Q:  Who are the people who've mentored you in this art of writing?

 

PCH: Over the past ten years my mentors have changed from authors I’ve never met to dear friends and confidantes. Many whom I count as mentors, I’ve never met. In the beginning, the mentors were the authors who wrote about the art of writing and made me believe in its gift: Anne Lamott; Julia Cameron; Stephen King; C.S. Lewis: George McDonald; blessed Madeleine L’Engle. Then after I was published, I began to meet and befriend some of the most inspirational and beautiful people I’ve ever known—other authors. My heart flew wide open when I found the world where other people cared as much about books, words and stories as I did.

 

Q:  My most favorite truth from the story is when Mrs.Thurgood tells Annabelle that our conclusions and assumptions are like "poorly packed luggage -- falling apart and needing to be redone as we journey through life." Is this your line or did you borrow that line from somebody?

 

PCH: No borrowing allowed. Thank you for the compliment. Sometimes the characters teach me something. When Mrs. Thurgood said this, I laughed. And therein lies the mystery of writing – sometimes, on a very good day--the characters know more than we do.

 

Q:  Okay. No secrets now. What are you working on next?

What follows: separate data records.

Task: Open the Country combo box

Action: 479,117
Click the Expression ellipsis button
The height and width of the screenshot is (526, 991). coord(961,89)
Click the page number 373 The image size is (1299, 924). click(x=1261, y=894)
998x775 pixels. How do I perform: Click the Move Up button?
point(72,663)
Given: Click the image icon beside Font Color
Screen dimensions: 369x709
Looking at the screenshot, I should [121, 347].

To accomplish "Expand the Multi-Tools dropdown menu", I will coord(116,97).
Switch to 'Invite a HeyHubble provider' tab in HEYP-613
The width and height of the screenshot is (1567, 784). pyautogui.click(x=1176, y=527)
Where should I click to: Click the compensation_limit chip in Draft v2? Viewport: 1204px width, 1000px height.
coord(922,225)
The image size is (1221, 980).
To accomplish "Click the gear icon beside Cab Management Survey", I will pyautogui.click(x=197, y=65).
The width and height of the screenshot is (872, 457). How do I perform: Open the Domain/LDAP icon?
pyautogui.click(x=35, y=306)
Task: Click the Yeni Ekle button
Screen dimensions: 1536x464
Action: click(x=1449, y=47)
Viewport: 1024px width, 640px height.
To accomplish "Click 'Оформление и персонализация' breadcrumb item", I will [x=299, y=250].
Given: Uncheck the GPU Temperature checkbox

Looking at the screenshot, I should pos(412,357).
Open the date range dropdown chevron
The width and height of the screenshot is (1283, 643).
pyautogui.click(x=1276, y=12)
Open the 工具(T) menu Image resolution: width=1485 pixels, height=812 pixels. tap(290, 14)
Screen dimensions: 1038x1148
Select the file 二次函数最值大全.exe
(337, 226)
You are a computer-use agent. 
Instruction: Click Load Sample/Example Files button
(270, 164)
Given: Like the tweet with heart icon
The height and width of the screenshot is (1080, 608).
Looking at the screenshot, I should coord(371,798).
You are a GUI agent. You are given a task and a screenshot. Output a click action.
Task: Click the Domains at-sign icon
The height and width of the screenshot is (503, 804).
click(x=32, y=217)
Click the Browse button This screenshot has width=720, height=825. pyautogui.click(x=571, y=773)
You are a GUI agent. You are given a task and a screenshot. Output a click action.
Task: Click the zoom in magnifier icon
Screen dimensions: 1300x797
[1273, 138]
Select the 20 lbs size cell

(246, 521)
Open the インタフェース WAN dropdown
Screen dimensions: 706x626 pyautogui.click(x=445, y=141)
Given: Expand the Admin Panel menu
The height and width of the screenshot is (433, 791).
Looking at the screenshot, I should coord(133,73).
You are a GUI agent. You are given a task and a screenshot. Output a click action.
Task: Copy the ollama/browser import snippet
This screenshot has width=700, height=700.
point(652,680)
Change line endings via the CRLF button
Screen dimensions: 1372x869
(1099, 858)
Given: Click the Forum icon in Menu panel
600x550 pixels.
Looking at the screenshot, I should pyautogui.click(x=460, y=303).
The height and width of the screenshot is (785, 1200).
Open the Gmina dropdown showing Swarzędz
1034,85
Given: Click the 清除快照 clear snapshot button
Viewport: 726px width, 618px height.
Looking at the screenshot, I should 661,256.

PCH: The book is tentatively called DRIFTWOOD SUMMER. It is about a family, a summer-resort town and a bookstore. The novel is narrated by three sisters -- when their mother falls after her evening martini and breaks her hip, the sisters – two who are estranged over a man they both loved– must come together to run the family bookstore called The Driftwood Cottage. The cottage is turning 200 years old, and a large anniversary celebration for the small town, and the cottage have been planned. Like driftwood washed ashore, time has changed many things. During this celebration, many people from the pastreturn, including the man whom the two oldest sisters once loved. Secrets are revealed, wounds are healed and both the town and the sisters will be changed forever.